Wednesday, September 17, 2008

Still can't figure out decorators

After a couple months (roughly) of Python programming, I'm very happy with how far I've come and what I'm able to accomplish. When all this started my biggest struggle was the basic object-oriented programming mindset. After further study and a good bit of trial and error, though, I feel I've got a pretty good handle on it. I'm not a whiz by any stretch, but I'm a lot more comfortable with it now than I was when this all began.

That leads me to the next programming concept I'd like to grok: decorators.

I just stumbled across a blog post in which the author claims that Python's decorators are "radically simple." I'm sorry, but I've read a good number of explanations behind decorators -- including the Wikipedia article on the subject, which includes a pseudo-example in Python -- and this "radically simple" outline (i.e. the slides that Mr. Diederich used in his PyCon UK talk) hasn't made the concept any clearer for me.

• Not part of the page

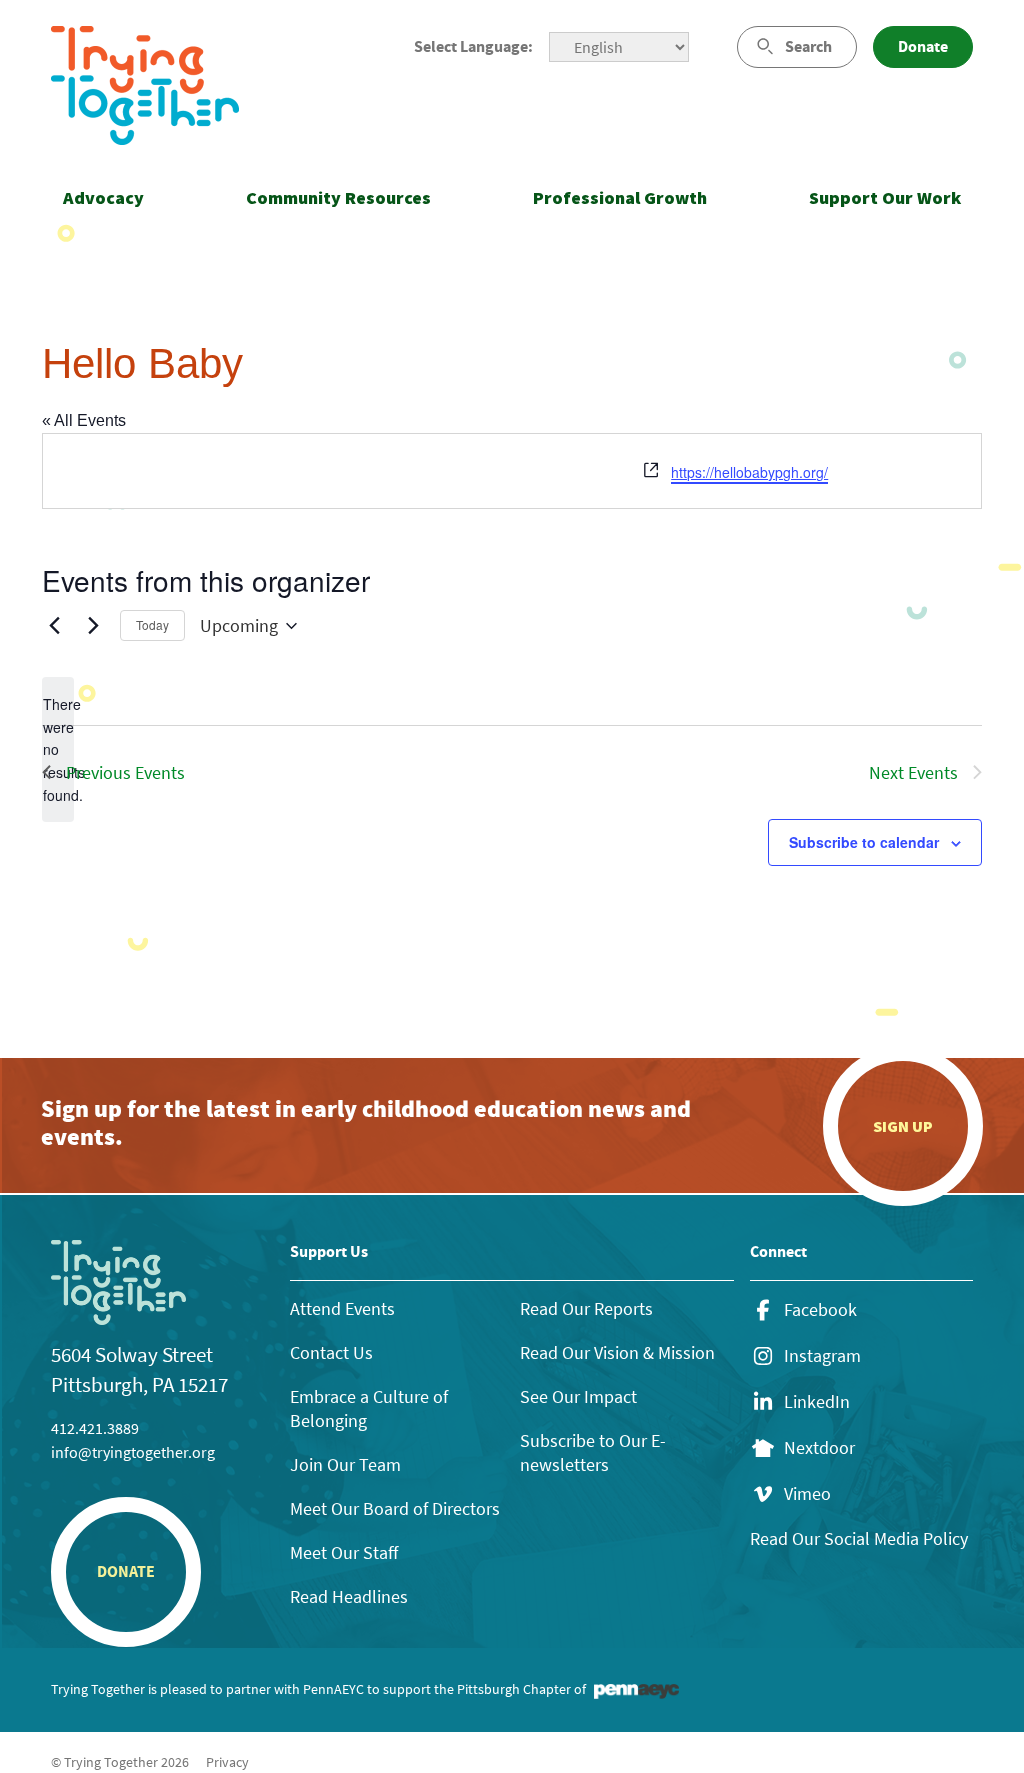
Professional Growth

Does anyone know where I can find a truly clear description of Python decorators? Perhaps this is something that could be more easily understood if I had a solid computer science background instead of an animator-who-fell-in-love-with-programming-on-the-side background.

Yarg....

1 comment:

turumdarak said...

You might look at the following:
http://www.python.org/dev/peps/pep-0318/

I personally don't know Python, but the "decorator" seems fairly simple. It allows you to tag certain attributes onto the function you are about to declare, instead of modifying the function after the declaration.